When fetuses are developing, their bodies go through a number of changes as the body develops tissue that will be repurposed in a variety of ways. Occasionally, mistakes happen during this process and a structure is moved or retained, leading to anomalies such as vascular rings. This can occur very early in fetal development and seems to be a random condition, rather than something that is the result of genetic or environmental factors.

Some patients have a vascular ring and do not experience symptoms. Others have heavy, labored breathing and experience choking and difficulty swallowing. These symptoms are caused by obstruction or compression created by the vascular ring. Vascular rings occur in people of all races and both sexes, and there are no obvious risk factors for this relatively unusual heart abnormality.


In some patients, the vascular ring leads to variations in the pulse that can clue a doctor in to the fact that the patient is experiencing a heart problem. In other instances, the vascular ring is revealed on a medical imaging study of the upper chest. If a patient has a vascular ring and is experiencing symptoms, the recommended treatment is surgery to divide the vascular ring and relieve the pressure.

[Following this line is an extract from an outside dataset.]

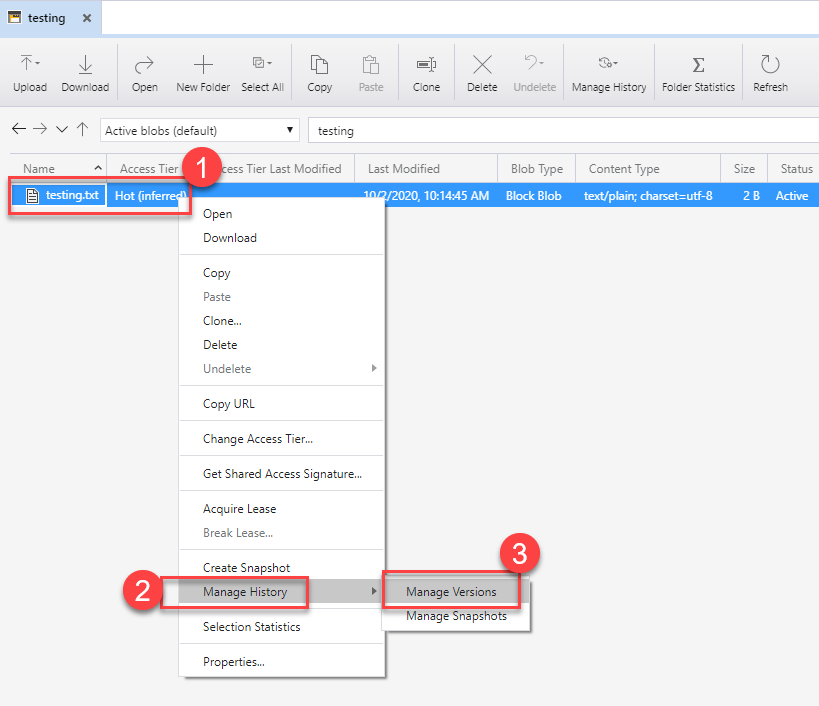Image resolution: width=819 pixels, height=706 pixels.
Task: Click the Clone toolbar icon
Action: [x=426, y=73]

The surgery is performed by a heart surgeon. It is relatively low risk for most patients and leads doctors to recommend surgery over a wait and see approach to treat the ring as early and as effectively as possible. After undergoing surgery to repair a vascular ring, the patient will need to spend several days in the hospital and may need to observe precautions at home for several weeks during recovery. Once the patient is completely healed, the repaired ring should not pose any obstacles to activities.

Doctors have noted this abnormality since the 1700s. Vascular rings are usually diagnosed when people are very young. Parents who are told to take their infants and young children to a cardiologist for further evaluation for a suspected heart anomaly should not panic. Heart conditions take a wide range of forms and many are very manageable.